_Instruction a_
From the rows, print the lines starting at the one containing "Where should I click to: Choose" and ending at the one containing "Click the Source Interface dropdown chevron". Repeat them word for word, but leave out the pictures.

_Passage provided_

My 12 year old has a female friend that my boyfriend and I suspect may be bisexual or bi-curious and she seems to like my daughter very much. One time they were over here I noticed they had disappeared and found them in one of the bedrooms, both in the same bed. And this girl is very touchy feely and holdy with my daughter.

My daughter gets invited to this female friend's house which is right across the street almost everyday after school. I found out the other day that there is not a parent home all the times she gets invited over. I have no idea what they do over there, and truthfully am a bit scared to ask even though I know I need to. I told my daughter yesterday that she was not allowed over to this friend's house unless an adult was home. If this way a boy I would say absolutely no way on going over to his house without adult supervision and other things but since it's a female I feel weird about handling it like they could be doing inappropriate things, or even unsafe things like drugs or something.

_Raw data_
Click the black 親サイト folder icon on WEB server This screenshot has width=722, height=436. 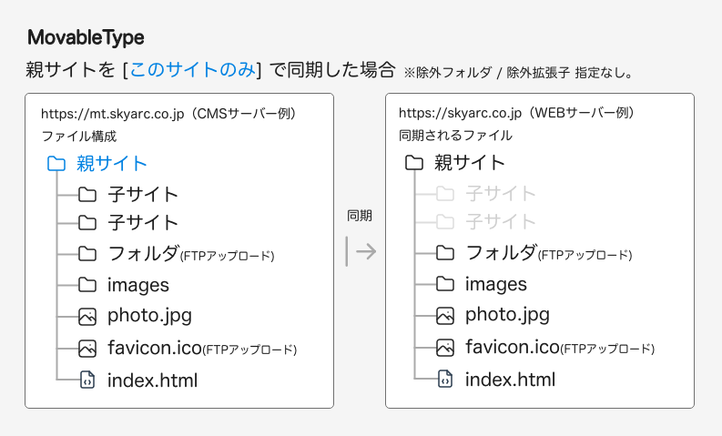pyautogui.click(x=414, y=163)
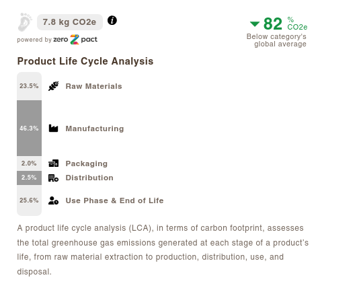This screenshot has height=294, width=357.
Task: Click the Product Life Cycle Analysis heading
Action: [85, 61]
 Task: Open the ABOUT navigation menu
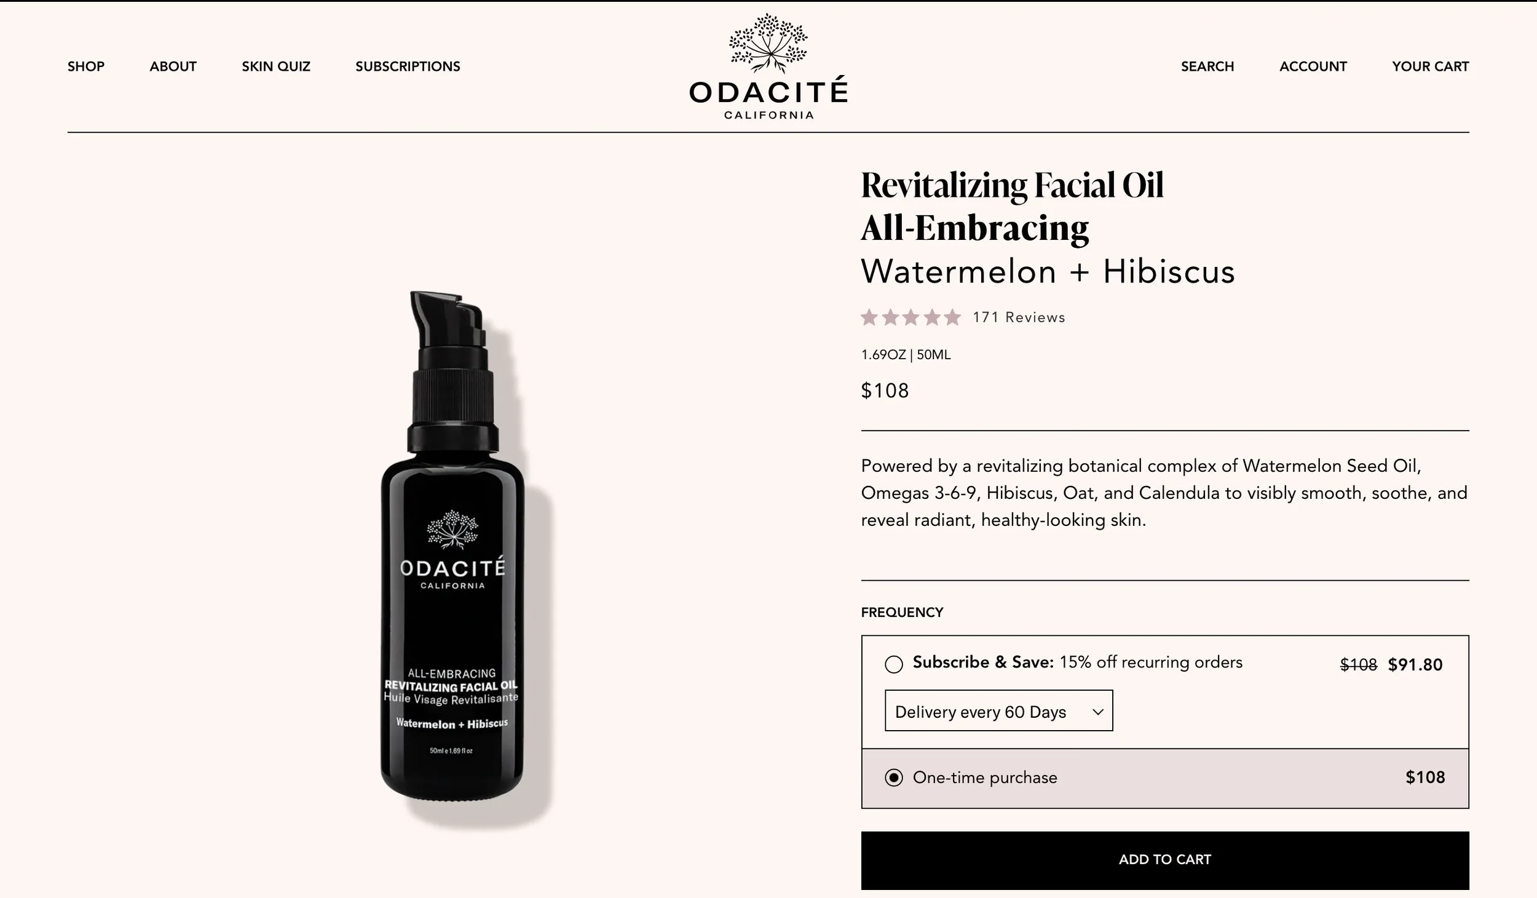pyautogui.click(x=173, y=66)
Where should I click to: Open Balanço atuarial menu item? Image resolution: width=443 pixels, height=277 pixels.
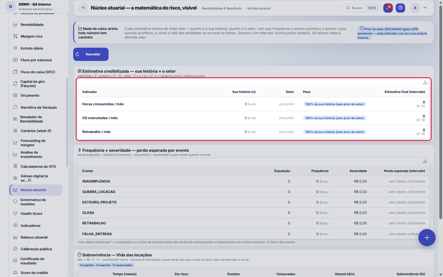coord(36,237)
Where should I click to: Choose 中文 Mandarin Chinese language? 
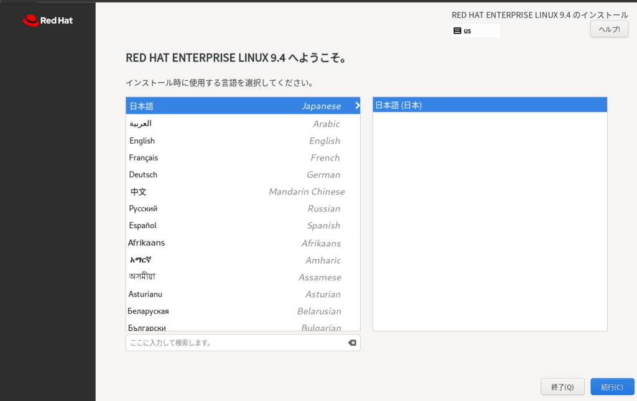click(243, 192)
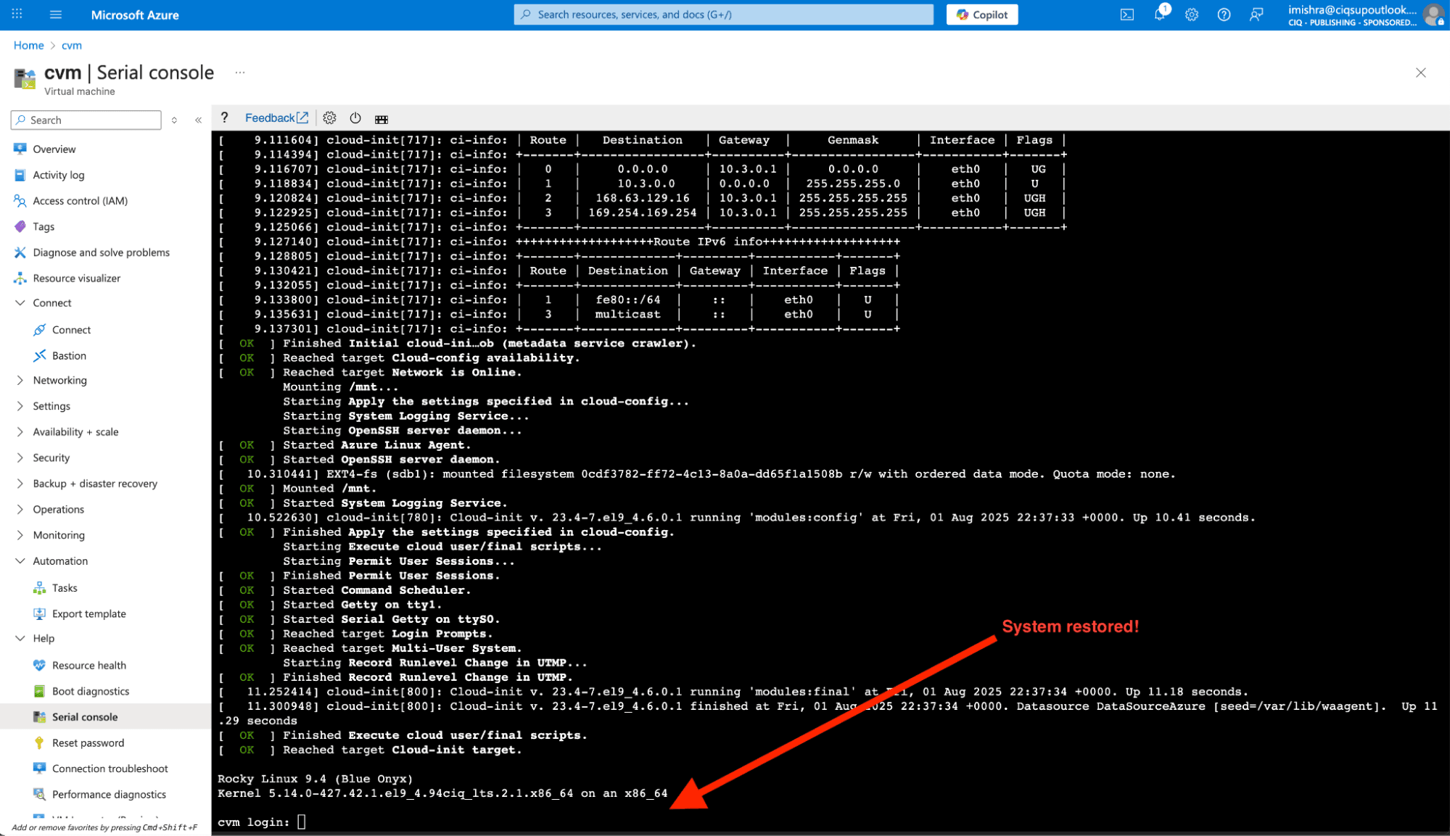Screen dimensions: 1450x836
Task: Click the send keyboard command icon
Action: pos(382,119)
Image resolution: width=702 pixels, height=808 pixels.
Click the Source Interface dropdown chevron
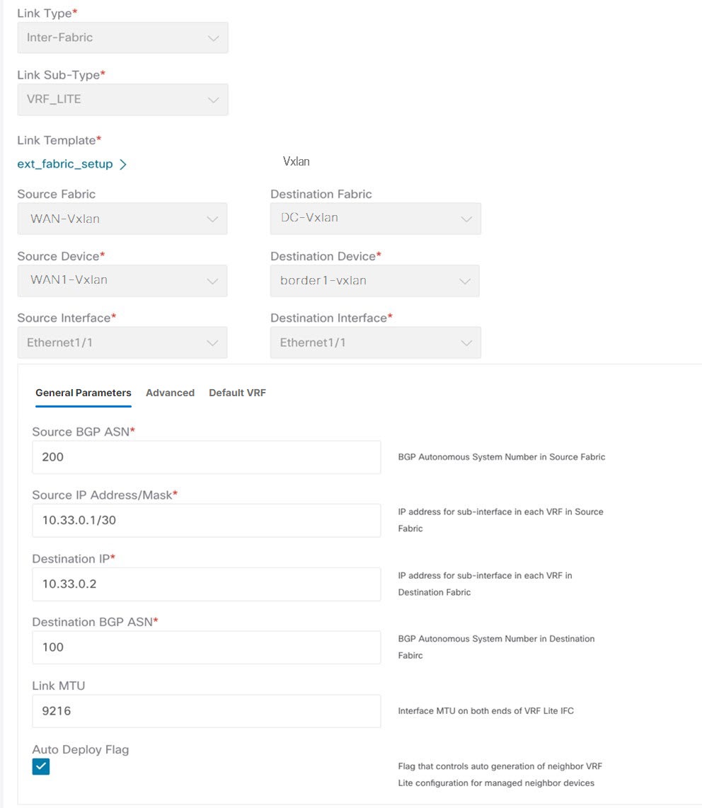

==

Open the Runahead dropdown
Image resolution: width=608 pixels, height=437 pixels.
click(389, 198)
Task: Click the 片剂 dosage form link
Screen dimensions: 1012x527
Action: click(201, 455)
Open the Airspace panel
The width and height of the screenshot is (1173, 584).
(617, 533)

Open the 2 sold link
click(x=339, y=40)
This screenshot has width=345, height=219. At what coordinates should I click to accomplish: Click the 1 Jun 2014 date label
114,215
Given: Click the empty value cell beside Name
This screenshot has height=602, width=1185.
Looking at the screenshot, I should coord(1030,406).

_Instruction b_
Using the post about the 12-year-old's friend, answer yes or no to whether each statement agrees with it, and quote the words that decide it: (i) The friend lives right across the street. (ii) The writer found the two girls in the kitchen. (iii) The writer told the daughter she may not go to the friend's house unless an adult is home.

_Solution a_
Where should I click to: Choose 中文 Mandarin Chinese language? 
click(243, 192)
Screen dimensions: 1450x836
Task: Click the send keyboard command icon
Action: pos(382,119)
Image resolution: width=702 pixels, height=808 pixels.
Click the Source Interface dropdown chevron

_Solution b_
(i) Yes: "which is right across the street"
(ii) No: "found them in one of the bedrooms, both in the same bed"
(iii) Yes: "she was not allowed over to this friend's house unless an adult was home"